*To be done:* Lay out all of the items below as a Markdown table with two columns, Row and Line. Give each non-blank line its own numbered row and skip blank lines.

Items stored from a collection

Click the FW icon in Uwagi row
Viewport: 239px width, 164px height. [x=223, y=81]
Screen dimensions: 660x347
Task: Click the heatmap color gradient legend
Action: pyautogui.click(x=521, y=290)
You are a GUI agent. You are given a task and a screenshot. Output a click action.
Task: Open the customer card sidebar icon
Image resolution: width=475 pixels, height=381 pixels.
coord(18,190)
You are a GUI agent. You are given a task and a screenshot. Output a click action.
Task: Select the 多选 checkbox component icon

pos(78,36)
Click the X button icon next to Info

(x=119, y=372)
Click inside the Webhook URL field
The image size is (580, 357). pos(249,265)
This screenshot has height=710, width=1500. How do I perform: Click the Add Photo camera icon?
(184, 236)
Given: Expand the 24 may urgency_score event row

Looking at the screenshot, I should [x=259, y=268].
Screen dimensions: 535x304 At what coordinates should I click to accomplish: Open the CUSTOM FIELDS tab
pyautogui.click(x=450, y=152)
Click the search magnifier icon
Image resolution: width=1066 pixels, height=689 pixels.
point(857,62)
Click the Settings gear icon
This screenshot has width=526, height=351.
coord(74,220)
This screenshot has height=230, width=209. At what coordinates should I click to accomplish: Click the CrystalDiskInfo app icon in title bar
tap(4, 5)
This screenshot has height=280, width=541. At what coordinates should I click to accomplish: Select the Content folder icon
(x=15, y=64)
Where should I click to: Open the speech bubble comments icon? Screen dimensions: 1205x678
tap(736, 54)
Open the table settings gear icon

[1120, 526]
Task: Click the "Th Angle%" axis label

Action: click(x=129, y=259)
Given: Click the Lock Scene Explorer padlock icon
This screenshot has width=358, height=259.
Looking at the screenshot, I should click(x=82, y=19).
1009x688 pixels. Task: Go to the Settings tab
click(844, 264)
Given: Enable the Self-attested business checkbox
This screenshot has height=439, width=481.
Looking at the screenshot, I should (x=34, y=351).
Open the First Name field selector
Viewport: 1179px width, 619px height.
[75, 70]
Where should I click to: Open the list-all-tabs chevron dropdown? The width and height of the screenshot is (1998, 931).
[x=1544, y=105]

*Written answer:*
| Row | Line |
|---|---|
| 1 | Click the FW icon in Uwagi row |
| 2 | Viewport: 239px width, 164px height. [x=223, y=81] |
| 3 | Screen dimensions: 660x347 |
| 4 | Task: Click the heatmap color gradient legend |
| 5 | Action: pyautogui.click(x=521, y=290) |
| 6 | You are a GUI agent. You are given a task and a screenshot. Output a click action. |
| 7 | Task: Open the customer card sidebar icon |
| 8 | Image resolution: width=475 pixels, height=381 pixels. |
| 9 | coord(18,190) |
| 10 | You are a GUI agent. You are given a task and a screenshot. Output a click action. |
| 11 | Task: Select the 多选 checkbox component icon |
| 12 | pos(78,36) |
| 13 | Click the X button icon next to Info |
| 14 | (x=119, y=372) |
| 15 | Click inside the Webhook URL field |
| 16 | The image size is (580, 357). pos(249,265) |
| 17 | This screenshot has height=710, width=1500. How do I perform: Click the Add Photo camera icon? |
| 18 | (184, 236) |
| 19 | Given: Expand the 24 may urgency_score event row |
| 20 | Looking at the screenshot, I should [x=259, y=268]. |
| 21 | Screen dimensions: 535x304 At what coordinates should I click to accomplish: Open the CUSTOM FIELDS tab |
| 22 | pyautogui.click(x=450, y=152) |
| 23 | Click the search magnifier icon |
| 24 | Image resolution: width=1066 pixels, height=689 pixels. |
| 25 | point(857,62) |
| 26 | Click the Settings gear icon |
| 27 | This screenshot has width=526, height=351. |
| 28 | coord(74,220) |
| 29 | This screenshot has height=230, width=209. At what coordinates should I click to accomplish: Click the CrystalDiskInfo app icon in title bar |
| 30 | tap(4, 5) |
| 31 | This screenshot has height=280, width=541. At what coordinates should I click to accomplish: Select the Content folder icon |
| 32 | (x=15, y=64) |
| 33 | Where should I click to: Open the speech bubble comments icon? Screen dimensions: 1205x678 |
| 34 | tap(736, 54) |
| 35 | Open the table settings gear icon |
| 36 | [1120, 526] |
| 37 | Task: Click the "Th Angle%" axis label |
| 38 | Action: click(x=129, y=259) |
| 39 | Given: Click the Lock Scene Explorer padlock icon |
| 40 | This screenshot has width=358, height=259. |
| 41 | Looking at the screenshot, I should click(x=82, y=19). |
| 42 | 1009x688 pixels. Task: Go to the Settings tab |
| 43 | click(844, 264) |
| 44 | Given: Enable the Self-attested business checkbox |
| 45 | This screenshot has height=439, width=481. |
| 46 | Looking at the screenshot, I should (x=34, y=351). |
| 47 | Open the First Name field selector |
| 48 | Viewport: 1179px width, 619px height. |
| 49 | [75, 70] |
| 50 | Where should I click to: Open the list-all-tabs chevron dropdown? The width and height of the screenshot is (1998, 931). |
| 51 | [x=1544, y=105] |